◆ WHAT IS NEEDED
Filter task. Return each line of the material that holds the string "screenshot".

◆ PROVIDED INFORMATION

__________________________________________________

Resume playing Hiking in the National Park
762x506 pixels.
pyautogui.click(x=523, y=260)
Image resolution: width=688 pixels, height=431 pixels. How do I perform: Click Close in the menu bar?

__________________________________________________

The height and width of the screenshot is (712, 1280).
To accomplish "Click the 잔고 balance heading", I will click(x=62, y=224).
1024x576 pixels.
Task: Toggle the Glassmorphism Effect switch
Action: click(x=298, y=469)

__________________________________________________

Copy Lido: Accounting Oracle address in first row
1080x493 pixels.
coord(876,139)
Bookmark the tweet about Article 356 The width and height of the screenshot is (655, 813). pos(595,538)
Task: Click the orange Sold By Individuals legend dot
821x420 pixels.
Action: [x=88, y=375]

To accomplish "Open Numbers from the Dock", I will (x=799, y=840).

__________________________________________________

◆ EXERCISE OUTPUT
The height and width of the screenshot is (712, 1280).
Bookmark the tweet about Article 356 The width and height of the screenshot is (655, 813). pos(595,538)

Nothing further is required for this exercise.